It depends on what you seek to analyse - below 20Hz there will be the tonearm resonance which will dominate... recording the low frequencies is very useful in tuning arm/cartridge mass and damping (if you have adjustable damping on your tonearm) ... but it will tell you very little about the cartridge.

You might need the low frequencies if you were seeking to look into the compliance and damping of the cantilever suspension... which really is the same set of issues as the tonearm one...
 
It depends on what you seek to analyse - below 20Hz there will be the tonearm resonance which will dominate... recording the low frequencies is very useful in tuning arm/cartridge mass and damping (if you have adjustable damping on your tonearm) ... but it will tell you very little about the cartridge.

You might need the low frequencies if you were seeking to look into the compliance and damping of the cantilever suspension... which really is the same set of issues as the tonearm one...
I am interested in the behavior of a given cartridge with a turntable.
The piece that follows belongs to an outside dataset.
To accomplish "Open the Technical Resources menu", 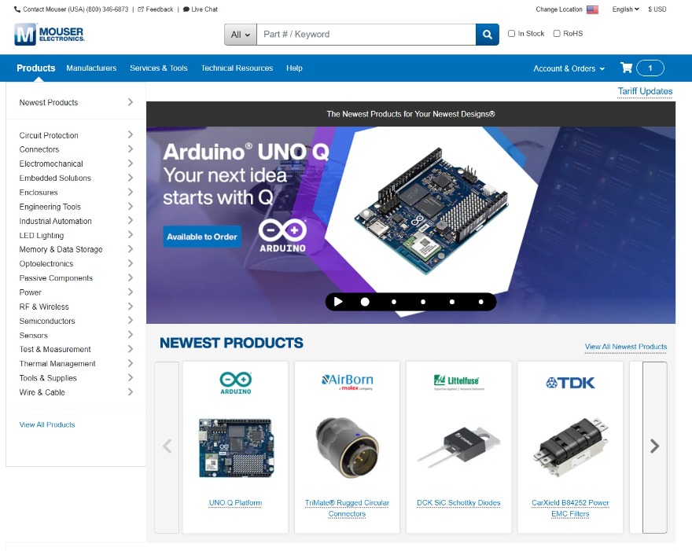I will (237, 68).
If I increase or decrease the effective mass, or use a damping system, or do not use a damping system, change the tonearm, or change the entire turntable, what effect will this have on the frequency response of the turntable cartridge.
It is known that the same cartridge on one tonearm, or turntable, plays one way, and on another turntable and tonearm, plays differently.
Analyzing the behavior of the cartridge itself, in isolation, or even deliberately making the measurement result independent of the turntable, is useless.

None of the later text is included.